(Instructions to follow): Set down the records that follow exactly and completely.

────────────────────

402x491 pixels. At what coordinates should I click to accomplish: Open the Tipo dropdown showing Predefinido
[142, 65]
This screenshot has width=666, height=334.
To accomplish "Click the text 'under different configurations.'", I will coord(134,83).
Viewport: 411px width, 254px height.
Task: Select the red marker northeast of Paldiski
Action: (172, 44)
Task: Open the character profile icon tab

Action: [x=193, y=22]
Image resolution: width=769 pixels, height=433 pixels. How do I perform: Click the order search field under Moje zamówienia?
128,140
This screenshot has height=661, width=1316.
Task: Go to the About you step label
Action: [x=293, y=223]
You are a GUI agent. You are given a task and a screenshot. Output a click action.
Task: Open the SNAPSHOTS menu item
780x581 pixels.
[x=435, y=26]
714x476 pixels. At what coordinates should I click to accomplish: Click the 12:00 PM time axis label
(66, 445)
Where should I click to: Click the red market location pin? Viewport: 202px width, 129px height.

────────────────────

(Answer to the problem):
402x491 pixels. At what coordinates should I click to accomplish: Open the Tipo dropdown showing Predefinido
[142, 65]
This screenshot has width=666, height=334.
To accomplish "Click the text 'under different configurations.'", I will coord(134,83).
Viewport: 411px width, 254px height.
Task: Select the red marker northeast of Paldiski
Action: (172, 44)
Task: Open the character profile icon tab

Action: [x=193, y=22]
Image resolution: width=769 pixels, height=433 pixels. How do I perform: Click the order search field under Moje zamówienia?
128,140
This screenshot has height=661, width=1316.
Task: Go to the About you step label
Action: [x=293, y=223]
You are a GUI agent. You are given a task and a screenshot. Output a click action.
Task: Open the SNAPSHOTS menu item
780x581 pixels.
[x=435, y=26]
714x476 pixels. At what coordinates should I click to accomplish: Click the 12:00 PM time axis label
(66, 445)
Where should I click to: Click the red market location pin? Viewport: 202px width, 129px height.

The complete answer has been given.